Since our scheme gives high priority to I/O requests that should be processed urgently even if there are other pending I/O requests in the submission queues, the processing of relatively less urgent I/O requests is inevitably delayed.
Figure 11 shows the average fio latency as a function of the number of I/O issued. As the I/O load on the SSD increases, the fio latency also increases regardless of the usage of HMB I/O. In particular, when HMB I/O is employed, the I/O requests from the fio in the submission queue should wait longer due to the processing of urgent I/O requests via HMB I/O, so the fio latency increases by 49% on average. Although the microbenchmark is given a higher process priority, the process priority has no effect here because it is not considered in the original multiqueue block I/O layer.

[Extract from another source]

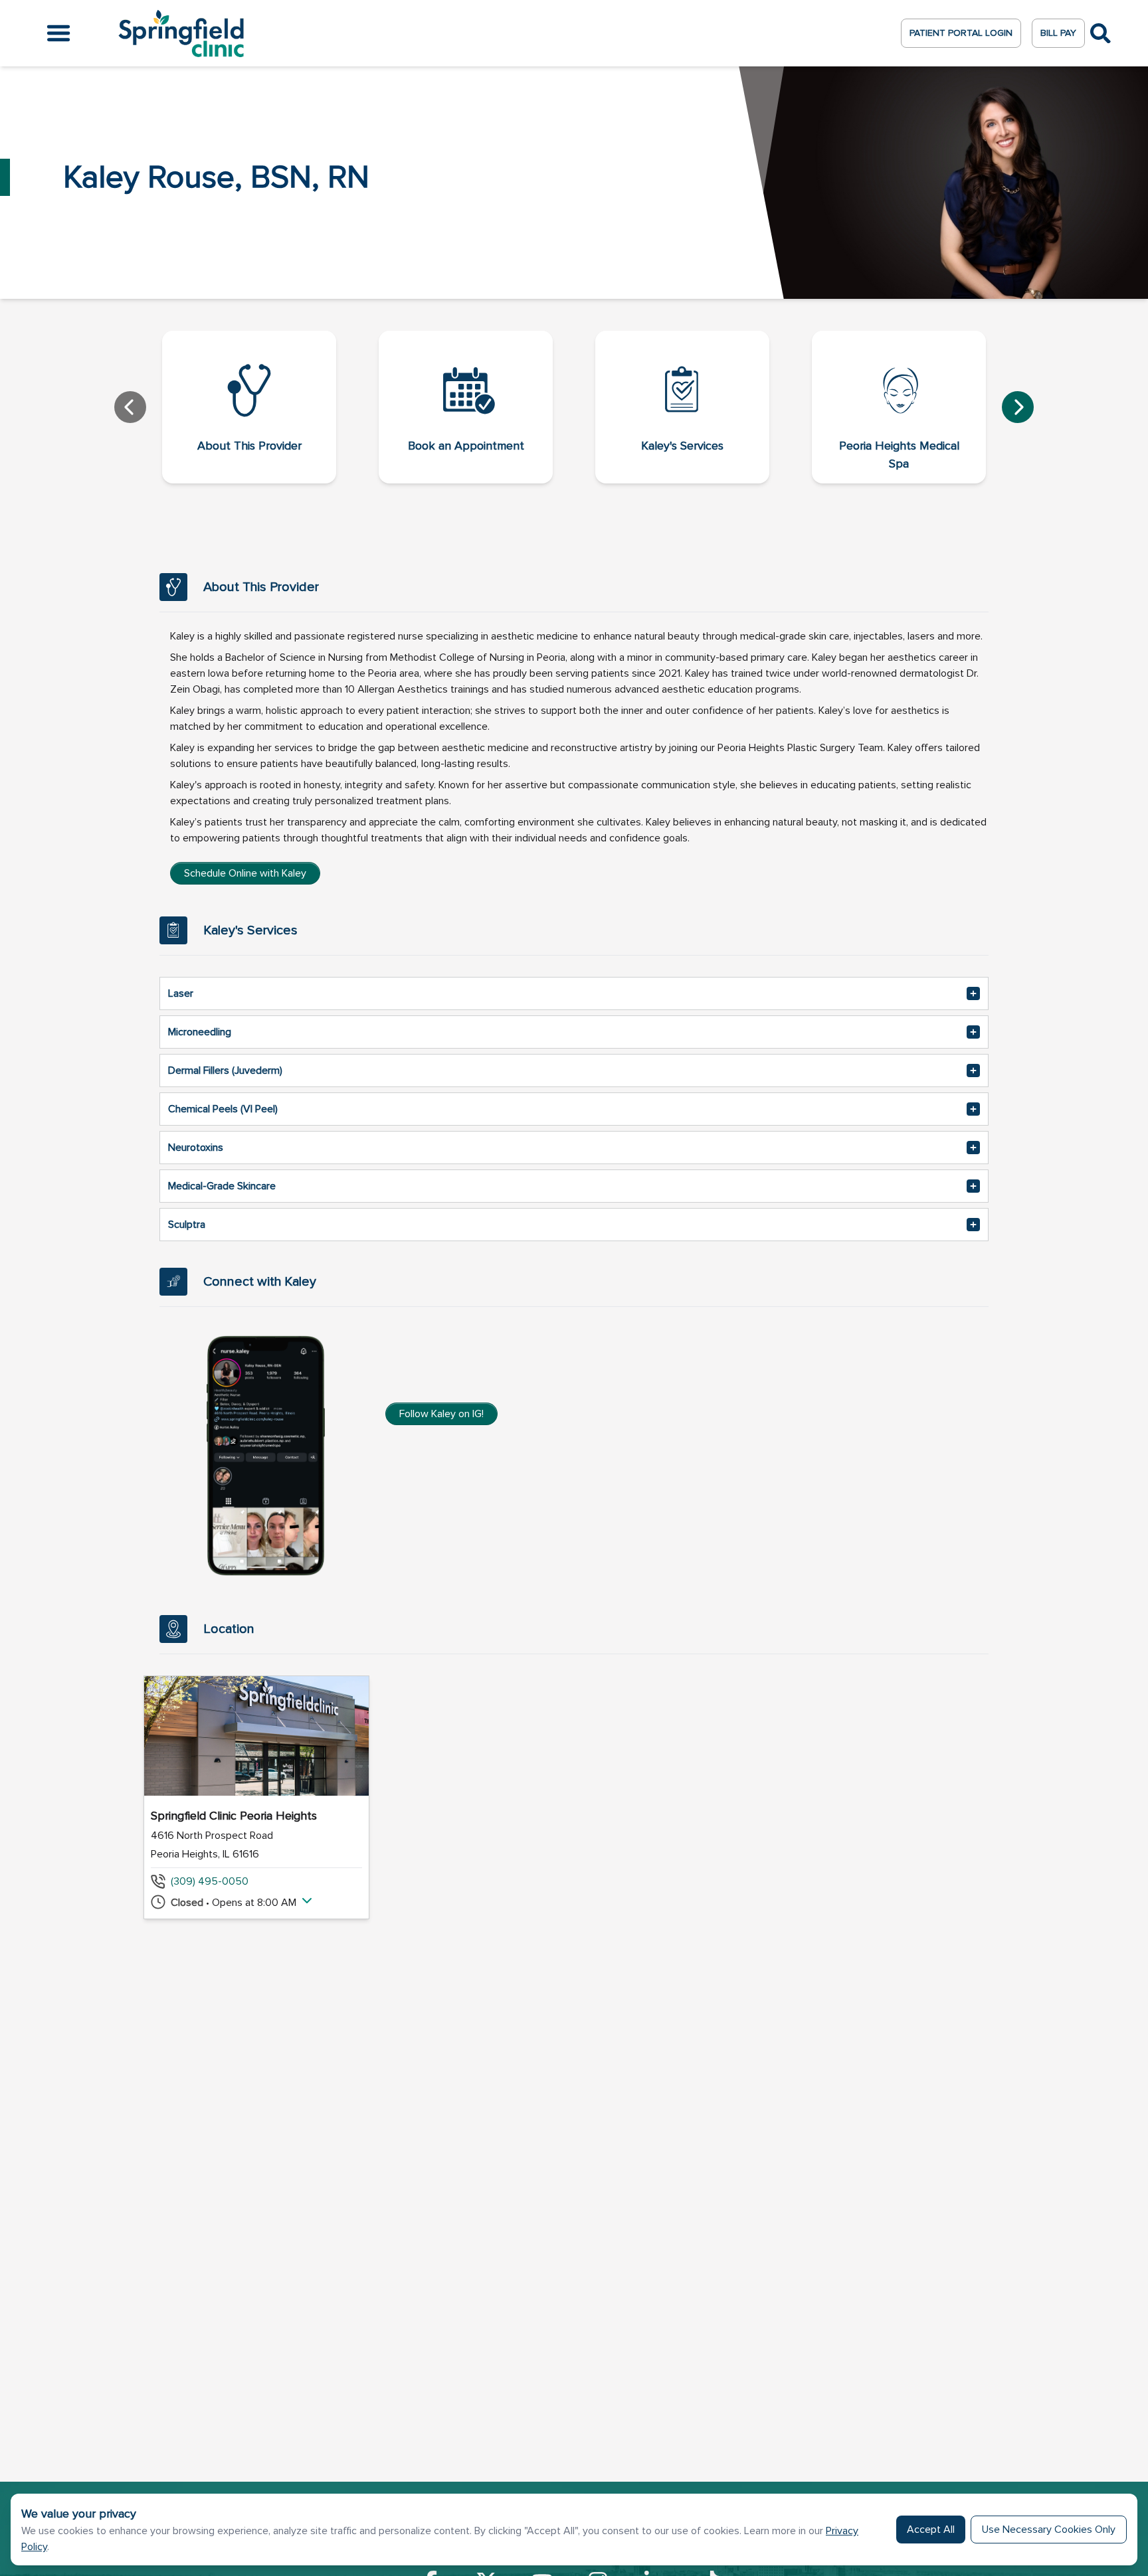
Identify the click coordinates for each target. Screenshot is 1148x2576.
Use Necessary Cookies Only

When the SSD is very busy due to numerous I/O requests, our HMB I/O can be efficiently utilized to improve application launch times. Launching an application requires many I/O requests to read files such as executable files, configurations, and shared libraries. We measured the launch times of several widely used applications by employing the start time and the time at which the initial screen display is finished (
Table 6). As in the previous experiments, three applications were given higher process priority, and all I/O requests issued by these applications were processed by HMB I/O.
Figure 12 shows the launch time of each application as a function of the I/O load on the SSD. If the number of I/O requests issued by fio is equal to or less than 16, the effectiveness of HMB I/O is not obvious. However, when the number of I/O requests issued is greater than 16, the application launch time increases rapidly without HMB I/O, whereas with HMB I/O, the launch time is almost constant. This finding indicates that HMB I/O is an effective means of providing a guaranteed launch time for application, which is very important for improving user satisfaction.
6. Conclusions
This paper presented an I/O scheme that provides guaranteed performance even when an SSD is overburdened due to numerous I/O requests. This approach utilizes an HMB that enables the SSD to access the host DRAM as a fast track for I/O requests requiring urgent processing. To avoid delayed processing of urgent I/O requests when there are numerous pending I/O requests in the submission queues, they are sent to the SSDs by bypassing the original block I/O layer. Various experiments showed that this HMB I/O scheme provides stable I/O performance in every case in terms of average and tail latency. In particular, our scheme could guarantee application launch times, which is crucial for end users.
Since the HMB space can be used for the cooperation of the host and SSD, we believe that it has much potential to improve the I/O performances when the NVMe SSD is used as a storage. Like our work bypasses the multiqueue block I/O layer by using the HMB, other parts of the existing I/O kernel stack can be also optimized via the HMB. Especially, as DRAM within modern SSDs is not always enough to execute the FTL, the host’s DRAM can be used instead. In addition, as the host has better computation ability as well as more workload information than SSDs, the HMB space can be utilized efficiently for write buffer or mapping the table cache. In the future, we will study continuously many usage cases to use the HMB for improving the I/O performance in the NVMe SSDs.